##### AVAILABLE RECORDS

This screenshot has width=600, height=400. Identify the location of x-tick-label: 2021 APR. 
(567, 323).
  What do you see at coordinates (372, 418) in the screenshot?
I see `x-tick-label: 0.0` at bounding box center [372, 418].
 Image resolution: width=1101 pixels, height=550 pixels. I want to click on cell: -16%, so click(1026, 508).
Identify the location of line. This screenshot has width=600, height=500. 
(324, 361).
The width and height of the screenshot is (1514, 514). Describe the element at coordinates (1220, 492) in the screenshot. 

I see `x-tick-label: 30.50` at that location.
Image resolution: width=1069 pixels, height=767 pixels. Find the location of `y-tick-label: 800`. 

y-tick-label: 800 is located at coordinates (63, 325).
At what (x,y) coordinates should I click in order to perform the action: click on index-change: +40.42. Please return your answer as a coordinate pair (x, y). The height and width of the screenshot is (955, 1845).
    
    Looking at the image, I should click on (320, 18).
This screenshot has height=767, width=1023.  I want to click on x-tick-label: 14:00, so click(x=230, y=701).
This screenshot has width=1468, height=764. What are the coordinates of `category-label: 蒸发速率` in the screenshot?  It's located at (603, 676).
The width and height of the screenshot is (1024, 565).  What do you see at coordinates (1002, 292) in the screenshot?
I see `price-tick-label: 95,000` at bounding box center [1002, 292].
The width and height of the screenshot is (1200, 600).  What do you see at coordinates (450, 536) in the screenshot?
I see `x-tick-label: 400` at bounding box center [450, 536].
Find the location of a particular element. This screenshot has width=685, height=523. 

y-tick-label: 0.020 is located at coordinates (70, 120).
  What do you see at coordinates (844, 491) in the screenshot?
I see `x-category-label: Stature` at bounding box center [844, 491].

##########

WHAT IS REQUIRED
Return each line of the records that contains the string "located". The match is case-sensitive.

SOLVED EXERCISE
y-tick-label: 800 is located at coordinates (63, 325).
This screenshot has width=1468, height=764. What are the coordinates of `category-label: 蒸发速率` in the screenshot?  It's located at (603, 676).
y-tick-label: 0.020 is located at coordinates (70, 120).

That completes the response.